#### [ABOUT THIS EXERCISE]
Find every line in the records below that contains the word "World", and copy each such line.

Start of MATERIAL TO PROCESS

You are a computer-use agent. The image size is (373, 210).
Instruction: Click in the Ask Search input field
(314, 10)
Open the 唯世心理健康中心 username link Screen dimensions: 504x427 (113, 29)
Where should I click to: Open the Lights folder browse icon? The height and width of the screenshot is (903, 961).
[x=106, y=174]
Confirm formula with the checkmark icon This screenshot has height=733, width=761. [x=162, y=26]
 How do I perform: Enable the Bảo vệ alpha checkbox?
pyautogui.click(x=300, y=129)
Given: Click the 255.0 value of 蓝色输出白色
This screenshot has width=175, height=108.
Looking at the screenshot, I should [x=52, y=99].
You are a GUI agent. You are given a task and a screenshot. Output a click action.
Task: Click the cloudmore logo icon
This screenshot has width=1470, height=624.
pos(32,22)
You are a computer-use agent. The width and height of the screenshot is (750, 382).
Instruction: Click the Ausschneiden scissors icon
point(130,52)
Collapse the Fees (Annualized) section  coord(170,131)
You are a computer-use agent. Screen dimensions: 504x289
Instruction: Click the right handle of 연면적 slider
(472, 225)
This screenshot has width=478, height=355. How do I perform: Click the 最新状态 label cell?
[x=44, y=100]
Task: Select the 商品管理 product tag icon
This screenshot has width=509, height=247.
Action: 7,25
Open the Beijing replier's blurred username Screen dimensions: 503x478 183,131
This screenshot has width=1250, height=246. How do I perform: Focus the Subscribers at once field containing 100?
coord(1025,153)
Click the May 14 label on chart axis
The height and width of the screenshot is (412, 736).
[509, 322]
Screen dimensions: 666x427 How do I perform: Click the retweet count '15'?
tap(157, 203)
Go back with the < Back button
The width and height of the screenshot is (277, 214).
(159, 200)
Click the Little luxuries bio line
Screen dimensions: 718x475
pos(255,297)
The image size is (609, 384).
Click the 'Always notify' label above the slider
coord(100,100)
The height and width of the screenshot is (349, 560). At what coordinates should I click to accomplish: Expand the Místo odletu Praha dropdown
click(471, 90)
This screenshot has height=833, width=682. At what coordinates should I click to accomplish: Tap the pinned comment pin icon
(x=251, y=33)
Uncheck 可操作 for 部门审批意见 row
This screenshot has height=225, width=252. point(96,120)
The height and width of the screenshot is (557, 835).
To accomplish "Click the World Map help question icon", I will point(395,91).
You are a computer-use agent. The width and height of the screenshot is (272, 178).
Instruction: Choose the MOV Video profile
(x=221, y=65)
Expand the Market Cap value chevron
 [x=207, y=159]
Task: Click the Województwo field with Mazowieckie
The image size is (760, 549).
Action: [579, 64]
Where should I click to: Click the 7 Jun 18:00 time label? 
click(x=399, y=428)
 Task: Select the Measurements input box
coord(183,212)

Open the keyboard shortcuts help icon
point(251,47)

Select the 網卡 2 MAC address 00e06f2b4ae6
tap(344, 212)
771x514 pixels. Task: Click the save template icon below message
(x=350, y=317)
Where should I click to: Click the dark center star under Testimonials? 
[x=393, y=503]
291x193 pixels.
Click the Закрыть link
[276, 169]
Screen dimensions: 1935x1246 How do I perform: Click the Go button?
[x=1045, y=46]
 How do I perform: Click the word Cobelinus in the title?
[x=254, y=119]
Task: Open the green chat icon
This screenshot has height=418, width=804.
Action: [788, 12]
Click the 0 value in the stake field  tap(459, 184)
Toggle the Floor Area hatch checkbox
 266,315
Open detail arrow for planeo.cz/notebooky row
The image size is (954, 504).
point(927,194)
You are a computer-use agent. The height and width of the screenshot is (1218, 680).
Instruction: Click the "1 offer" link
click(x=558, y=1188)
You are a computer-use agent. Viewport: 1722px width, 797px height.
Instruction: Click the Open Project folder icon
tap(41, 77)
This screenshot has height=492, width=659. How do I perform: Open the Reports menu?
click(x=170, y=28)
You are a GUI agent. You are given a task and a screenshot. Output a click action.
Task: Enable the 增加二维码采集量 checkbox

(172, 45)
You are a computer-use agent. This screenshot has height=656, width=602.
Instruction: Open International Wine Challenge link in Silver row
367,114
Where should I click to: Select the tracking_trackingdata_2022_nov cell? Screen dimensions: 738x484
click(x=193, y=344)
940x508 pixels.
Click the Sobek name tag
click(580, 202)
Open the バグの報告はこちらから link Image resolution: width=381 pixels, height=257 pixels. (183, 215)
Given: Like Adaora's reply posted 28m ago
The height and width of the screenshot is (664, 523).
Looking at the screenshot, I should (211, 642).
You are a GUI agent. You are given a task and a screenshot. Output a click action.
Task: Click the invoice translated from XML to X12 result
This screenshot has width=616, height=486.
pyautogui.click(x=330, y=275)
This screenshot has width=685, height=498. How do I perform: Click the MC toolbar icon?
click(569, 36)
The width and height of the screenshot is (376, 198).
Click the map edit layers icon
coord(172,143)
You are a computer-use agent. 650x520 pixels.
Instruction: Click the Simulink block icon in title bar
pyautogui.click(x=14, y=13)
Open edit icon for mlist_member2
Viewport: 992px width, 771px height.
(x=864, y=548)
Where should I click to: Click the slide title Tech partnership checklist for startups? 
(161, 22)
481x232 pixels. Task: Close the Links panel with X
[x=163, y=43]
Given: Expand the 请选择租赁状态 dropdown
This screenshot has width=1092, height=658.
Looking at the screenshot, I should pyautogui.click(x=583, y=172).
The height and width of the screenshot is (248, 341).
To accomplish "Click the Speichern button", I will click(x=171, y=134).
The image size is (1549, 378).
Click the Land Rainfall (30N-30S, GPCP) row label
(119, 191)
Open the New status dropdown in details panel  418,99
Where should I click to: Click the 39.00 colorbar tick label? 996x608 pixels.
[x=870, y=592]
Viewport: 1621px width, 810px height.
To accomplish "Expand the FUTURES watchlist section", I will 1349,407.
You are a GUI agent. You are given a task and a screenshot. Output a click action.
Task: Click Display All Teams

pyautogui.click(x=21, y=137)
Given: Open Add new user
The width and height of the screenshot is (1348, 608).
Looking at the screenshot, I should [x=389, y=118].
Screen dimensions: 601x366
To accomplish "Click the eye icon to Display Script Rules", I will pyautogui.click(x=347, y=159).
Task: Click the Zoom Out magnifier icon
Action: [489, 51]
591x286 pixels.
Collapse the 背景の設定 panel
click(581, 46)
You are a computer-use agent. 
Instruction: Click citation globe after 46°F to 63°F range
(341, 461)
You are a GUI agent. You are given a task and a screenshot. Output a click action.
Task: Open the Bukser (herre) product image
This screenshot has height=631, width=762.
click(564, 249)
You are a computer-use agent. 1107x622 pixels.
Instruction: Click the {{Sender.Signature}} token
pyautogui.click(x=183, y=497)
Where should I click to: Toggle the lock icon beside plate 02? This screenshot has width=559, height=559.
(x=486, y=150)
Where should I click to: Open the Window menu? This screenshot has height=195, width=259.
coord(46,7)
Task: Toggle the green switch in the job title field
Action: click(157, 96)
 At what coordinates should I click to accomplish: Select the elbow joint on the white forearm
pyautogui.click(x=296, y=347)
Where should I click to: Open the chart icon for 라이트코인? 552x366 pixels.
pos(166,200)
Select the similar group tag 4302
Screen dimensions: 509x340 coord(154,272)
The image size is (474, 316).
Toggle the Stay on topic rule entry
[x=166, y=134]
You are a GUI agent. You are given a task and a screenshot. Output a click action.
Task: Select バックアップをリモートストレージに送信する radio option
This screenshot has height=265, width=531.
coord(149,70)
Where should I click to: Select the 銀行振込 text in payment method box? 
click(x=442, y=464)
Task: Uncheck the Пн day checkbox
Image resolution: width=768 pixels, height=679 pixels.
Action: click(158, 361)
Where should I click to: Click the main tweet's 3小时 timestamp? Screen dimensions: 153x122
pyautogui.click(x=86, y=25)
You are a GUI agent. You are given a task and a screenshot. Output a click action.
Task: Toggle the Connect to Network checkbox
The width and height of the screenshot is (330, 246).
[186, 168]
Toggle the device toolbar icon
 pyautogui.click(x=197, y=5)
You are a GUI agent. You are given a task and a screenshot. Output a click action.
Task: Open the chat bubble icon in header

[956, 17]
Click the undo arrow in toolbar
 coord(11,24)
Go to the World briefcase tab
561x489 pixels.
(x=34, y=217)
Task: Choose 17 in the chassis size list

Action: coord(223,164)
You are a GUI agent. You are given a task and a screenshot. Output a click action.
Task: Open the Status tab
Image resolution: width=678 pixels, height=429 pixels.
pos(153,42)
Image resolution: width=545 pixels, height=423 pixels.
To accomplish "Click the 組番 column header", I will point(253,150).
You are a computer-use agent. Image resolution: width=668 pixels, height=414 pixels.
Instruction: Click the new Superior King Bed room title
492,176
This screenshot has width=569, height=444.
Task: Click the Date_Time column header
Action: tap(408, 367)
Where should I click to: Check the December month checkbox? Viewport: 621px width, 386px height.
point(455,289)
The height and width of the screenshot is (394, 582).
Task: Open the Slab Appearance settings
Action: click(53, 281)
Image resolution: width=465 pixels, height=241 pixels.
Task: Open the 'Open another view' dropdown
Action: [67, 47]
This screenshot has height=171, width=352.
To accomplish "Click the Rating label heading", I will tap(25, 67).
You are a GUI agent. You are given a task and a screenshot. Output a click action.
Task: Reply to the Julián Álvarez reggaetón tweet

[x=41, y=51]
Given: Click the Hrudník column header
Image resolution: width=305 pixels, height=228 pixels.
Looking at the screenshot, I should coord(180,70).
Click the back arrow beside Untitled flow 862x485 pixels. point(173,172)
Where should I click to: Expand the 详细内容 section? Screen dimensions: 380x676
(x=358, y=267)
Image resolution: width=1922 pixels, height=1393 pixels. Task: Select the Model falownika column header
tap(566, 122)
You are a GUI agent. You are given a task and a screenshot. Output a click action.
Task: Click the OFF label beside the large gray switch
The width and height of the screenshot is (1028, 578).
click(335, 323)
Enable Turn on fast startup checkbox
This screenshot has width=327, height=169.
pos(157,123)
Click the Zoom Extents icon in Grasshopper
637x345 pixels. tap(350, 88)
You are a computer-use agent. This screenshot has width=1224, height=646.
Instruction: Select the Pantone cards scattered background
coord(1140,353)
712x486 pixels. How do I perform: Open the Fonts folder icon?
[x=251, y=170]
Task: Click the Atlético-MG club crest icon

End of MATERIAL TO PROCESS

#### [ANSWER TO THE EXERCISE]
To accomplish "Click the World Map help question icon", I will point(395,91).
Go to the World briefcase tab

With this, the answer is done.